Fibonacci retracements are my go-to. Most people ignore them, but they work because everyone’s watching the same spots.
I draw fibs on major swings and wait for 38.2% or 61.8% hits. Throw in some confluence with old highs/lows and you’ve got solid entries.
Best part? You know your risk upfront. Price breaks the 78.6% level? You’re probably wrong about the bounce.
I tested this against RSI and MACD for two years. Fibs beat them on risk/reward and had way fewer false signals. Works on any timeframe too.
Volume spikes at key levels beat most oscillators hands down.
High volume breaking previous resistance? That’s way stronger than waiting for RSI to hit 70.
Flip side - price drops on weak volume usually don’t stick.
Price action and volume beat any fancy indicator.
Stop chasing indicators - pick one setup and stick with it. I use the 20 EMA on daily charts. Price above? Only go long. Price below? Only go short. Simple filter that keeps you with the momentum. Then I add basic support and resistance from weekly charts. When price hits these levels near the 20 EMA, that’s my entry.
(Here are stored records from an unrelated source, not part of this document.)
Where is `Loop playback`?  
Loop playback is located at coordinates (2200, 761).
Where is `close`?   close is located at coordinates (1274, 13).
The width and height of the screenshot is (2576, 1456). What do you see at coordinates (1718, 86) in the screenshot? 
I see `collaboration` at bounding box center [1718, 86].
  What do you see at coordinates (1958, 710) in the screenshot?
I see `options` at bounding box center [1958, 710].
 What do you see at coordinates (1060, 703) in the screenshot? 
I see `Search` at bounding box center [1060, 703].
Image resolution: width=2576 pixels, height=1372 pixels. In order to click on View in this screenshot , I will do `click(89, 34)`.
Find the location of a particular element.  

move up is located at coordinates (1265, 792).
Most traders blow up because they’re running ten indicators that all say different things. Pick one method, test it for three months, then decide if it’s worth keeping.
MACD works better on higher timeframes. Try it on 4H instead of shorter charts.
Just use basic support and resistance levels nothing else.
RSI and MACD together mess with your timing. I ditched MACD years ago - too laggy for quick trades.
Use RSI with key levels instead. RSI oversold near strong support? That’s where I find the best bounces.
Bollinger Bands are solid for volatility plays. Price hits lower band + RSI under 30 = I’m hunting reversals.
But honestly? Candlestick patterns saved me more money than any indicator. Doji at resistance or hammers at support beat most oscillators hands down.